## INSTRUCTIONS FOR THE TASK
Report each line of the entries below that has the word "Close" in it.

## RECORDS PROVIDED
++++++++++++++++++++
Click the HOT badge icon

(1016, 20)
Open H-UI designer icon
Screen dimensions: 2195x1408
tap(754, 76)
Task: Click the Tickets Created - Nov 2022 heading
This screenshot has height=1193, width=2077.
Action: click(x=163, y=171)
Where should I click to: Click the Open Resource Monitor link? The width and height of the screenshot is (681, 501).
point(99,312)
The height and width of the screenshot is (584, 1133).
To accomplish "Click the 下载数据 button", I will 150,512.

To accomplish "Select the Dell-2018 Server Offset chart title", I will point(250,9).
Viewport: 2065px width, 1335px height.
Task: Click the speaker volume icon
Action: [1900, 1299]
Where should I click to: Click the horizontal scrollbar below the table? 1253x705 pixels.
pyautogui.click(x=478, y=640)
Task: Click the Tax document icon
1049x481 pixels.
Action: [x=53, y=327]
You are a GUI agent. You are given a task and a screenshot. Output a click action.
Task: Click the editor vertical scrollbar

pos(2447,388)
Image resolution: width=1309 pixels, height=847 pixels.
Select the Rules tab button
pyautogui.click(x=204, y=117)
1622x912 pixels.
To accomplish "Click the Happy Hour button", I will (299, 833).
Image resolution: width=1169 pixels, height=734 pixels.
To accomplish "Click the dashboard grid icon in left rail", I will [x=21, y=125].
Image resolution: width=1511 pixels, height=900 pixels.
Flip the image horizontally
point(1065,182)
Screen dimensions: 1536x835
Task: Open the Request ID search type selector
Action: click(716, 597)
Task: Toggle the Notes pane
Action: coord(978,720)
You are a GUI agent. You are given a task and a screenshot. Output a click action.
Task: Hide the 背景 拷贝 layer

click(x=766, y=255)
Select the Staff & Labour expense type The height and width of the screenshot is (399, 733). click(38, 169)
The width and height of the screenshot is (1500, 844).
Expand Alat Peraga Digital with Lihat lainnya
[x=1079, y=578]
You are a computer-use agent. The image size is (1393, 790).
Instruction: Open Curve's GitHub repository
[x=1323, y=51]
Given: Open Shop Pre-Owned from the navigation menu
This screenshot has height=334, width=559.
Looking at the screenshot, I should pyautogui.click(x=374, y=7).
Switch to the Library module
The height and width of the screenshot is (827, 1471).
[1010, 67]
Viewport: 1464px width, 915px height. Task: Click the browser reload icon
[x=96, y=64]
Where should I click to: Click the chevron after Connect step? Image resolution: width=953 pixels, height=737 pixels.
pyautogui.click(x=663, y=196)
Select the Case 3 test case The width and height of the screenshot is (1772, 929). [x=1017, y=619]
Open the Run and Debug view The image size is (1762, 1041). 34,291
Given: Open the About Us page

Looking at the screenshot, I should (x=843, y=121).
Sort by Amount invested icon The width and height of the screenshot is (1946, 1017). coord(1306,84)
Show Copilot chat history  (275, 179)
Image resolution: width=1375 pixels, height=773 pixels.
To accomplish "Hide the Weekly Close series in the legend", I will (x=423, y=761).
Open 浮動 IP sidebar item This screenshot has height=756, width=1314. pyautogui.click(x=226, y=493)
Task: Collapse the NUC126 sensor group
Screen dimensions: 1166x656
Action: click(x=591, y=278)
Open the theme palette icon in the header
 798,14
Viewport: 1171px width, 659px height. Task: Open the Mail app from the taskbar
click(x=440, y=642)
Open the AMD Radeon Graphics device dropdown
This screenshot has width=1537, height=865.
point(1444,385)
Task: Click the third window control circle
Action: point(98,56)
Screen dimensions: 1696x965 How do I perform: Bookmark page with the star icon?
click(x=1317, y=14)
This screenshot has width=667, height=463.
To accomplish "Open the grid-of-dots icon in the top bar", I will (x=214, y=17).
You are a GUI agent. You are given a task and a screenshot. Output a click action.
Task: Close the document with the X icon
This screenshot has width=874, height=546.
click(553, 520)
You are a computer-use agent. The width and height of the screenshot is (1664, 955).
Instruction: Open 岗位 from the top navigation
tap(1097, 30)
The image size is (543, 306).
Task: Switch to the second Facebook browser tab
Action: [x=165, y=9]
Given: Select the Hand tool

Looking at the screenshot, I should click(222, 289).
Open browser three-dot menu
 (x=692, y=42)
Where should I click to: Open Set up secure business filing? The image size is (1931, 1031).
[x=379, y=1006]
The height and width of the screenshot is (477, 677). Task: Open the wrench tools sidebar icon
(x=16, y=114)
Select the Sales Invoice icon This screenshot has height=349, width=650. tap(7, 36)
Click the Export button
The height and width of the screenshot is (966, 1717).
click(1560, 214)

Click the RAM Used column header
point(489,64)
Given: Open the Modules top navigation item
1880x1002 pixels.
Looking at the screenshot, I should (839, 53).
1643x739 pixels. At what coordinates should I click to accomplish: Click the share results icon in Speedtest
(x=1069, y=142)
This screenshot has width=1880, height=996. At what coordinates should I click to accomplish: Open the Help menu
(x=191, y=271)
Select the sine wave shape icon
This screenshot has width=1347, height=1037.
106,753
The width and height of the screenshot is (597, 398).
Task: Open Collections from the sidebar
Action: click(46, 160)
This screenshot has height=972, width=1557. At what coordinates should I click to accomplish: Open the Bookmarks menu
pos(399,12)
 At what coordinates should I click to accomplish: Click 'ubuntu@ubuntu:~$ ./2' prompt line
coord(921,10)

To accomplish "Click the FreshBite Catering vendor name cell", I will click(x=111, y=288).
++++++++++++++++++++
## RESULT OF THE EXERCISE
To accomplish "Hide the Weekly Close series in the legend", I will (x=423, y=761).
Task: Close the document with the X icon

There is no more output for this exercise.